Una vez más Picasso pinta lo indescifrable. Con sus imágenes persiguió lo indescifrable, tan absurdo que se volvía interesante e inevitable para la verdadera obra artística; que otros pinten para vender y entretener con belleza para decorar paredes. Picasso eligió como hicieron siempre los grandes pintores.
¿Qué nos dice hoy este cuadro? Que las guerras no dejan de ocurrir; que el mayor poder agresivo amenaza, desde el fondo de la historia humana, convertirse nuevamente en poder destructor atacando poblaciones indefensas. Es memoria de lo que se hizo inevitable y no queremos recordar. Si Corea hubiera sido la última ocasión, pero sólo ha sido una más, antes de su guerra ajena en la década de los cincuenta y después, así es como Chomsky y Vlchek denuncian que entre 1945 y el año 2013, han sido masacradas más de 180 millones de víctimas en guerras en todo el mundo*.

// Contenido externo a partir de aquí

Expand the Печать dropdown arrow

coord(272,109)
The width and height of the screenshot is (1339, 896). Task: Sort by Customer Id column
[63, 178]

El arte siempre habla del pasado, del presente y del futuro. El pasado, que fue inevitable y que no se debe olvidar; el presente, que nos reta a vivir aquí y ahora de otra manera; y del futuro, que tenemos la oportunidad y la responsabilidad de construir para minimizar al máximo los grandes riesgos de permitir injusticia, desigualdad y destrucción. Hace setenta años un gran artista también lo pintó.
No se trata de idealizar un San Jorge que destruye el mal, que acecha al ensartar al dragón como símbolo de amenaza a lo sagrado. Conocemos este maravilloso capítulo de la historia del arte. Es el cuadro de Picasso una manifestación moderna: es representar el mayor poder de destrucción, cuestionando su acción, atacando a una población desarmada e indefensa. El mal contra lo sagrado es que haya sucedido, que suceda y que siga sucediendo.
* Terrorismo occidental, Txalaparta, 2014.